Figure 3: Optimized annual dispatched energy generation in units of the annual energy demand as function of the allowed total line volume. The total energy is divided into generation from the modelled components gas (red), solar (yellow), onshore wind (blue), offshore wind (cyan), run-of-river (light green), and reservoir hydro (green), top to bottom. As in Fig. 2, the dashed vertical lines mark the transmission line volumes of today’s grid (red), the compromise grid (green) at four times today’s volume, and the economically optimal grid (black). Energy generation above the demand is caused by losses from storage use. The amount of curtailed energy is not shown.

4.3 Spatial distribution of infrastructure

The spatial distributions of the optimized annual costs for generation, storage and transmission are shown in Fig. 4 for the three scenarios of allowed transmission line volume of no transmission, the compromise grid expansion, and the economically optimal grid. The same data is graphed in Fig. 5 for ease of comparison, normalised to the average load in each country. In Fig. 6 the total energy generation is plotted, normalised by each country’s demand.

Figure 4: Distributions of the cost composition per country as pie charts for the case of zero interconnecting transmission (top), compromise grid (middle), and economically optimal transmission (bottom). The color code is the same as in Fig. 2. The area of the circles is proportional to the total costs per country. The modelled international transmission lines are shown as black lines with width proportional to their optimized net transfer capacity.
Figure 5: Generation and storage costs normalised by annual demand for each country. The left, middle, and right bars are for the zero, compromise, and optimal transmission scenarios, respectively. Energy generation can be above the local demand due to storage losses and exports. The color code is the same as in Fig. 3. The 30 modelled countries are ordered alphabetically by their ISO2 code.
Figure 6: Energy generation in units of demand per country split by generator type. The left, middle, and right bars are for the zero, compromise, and optimal transmission scenarios, respectively. Energy generation can be above the local demand due to storage losses and exports. The color code is the same as in Fig. 3.
Figure 7: Average marginal prices at each node for the zero (purple), compromise (green) and optimal (black) transmission scenarios.

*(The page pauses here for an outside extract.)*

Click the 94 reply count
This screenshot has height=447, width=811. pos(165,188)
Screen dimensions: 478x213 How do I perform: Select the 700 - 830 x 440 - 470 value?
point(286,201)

First we consider the case without transmission grid. Although this case is unrealistic given that countries are already inter-connected today, it provides a useful reference point to assess the benefits of cooperation. Without transmission grid, there is a very diverse mix of energy sources where almost every country has wind, solar, and gas generation, with the highest shares of solar in southern Europe. This technological diversification is cost-effective in the absence of transmission because the different resource characteristics on different time scales can be used for some country internal balancing, as discussed, e.g., by rolando2014 (). However, this still requires significant amounts of storage in most countries, with a relatively homogeneous share of around 20% of the costs, similar to its share of the total costs as shown in Fig. 2. The mix of H and battery storage especially in the central European countries reflects the composition of generation technologies: countries with high shares of wind power have high shares of longer-term H storage, while solar dominated countries usually have larger, or exclusively, shorter-term battery capacities. The existing pumped hydro storage units have properties similar to those of batteries and also allow a slightly increased share of solar generation.

The dispatchable reservoir hydro power is highly beneficial where available by providing a flexible source of energy that can be stored until needed. This helps to balance the mismatch between fluctuating renewable generation and demand and can reduce costs considerably. Countries with large hydro capacities like Norway and Switzerland have to build relatively little other infrastructure.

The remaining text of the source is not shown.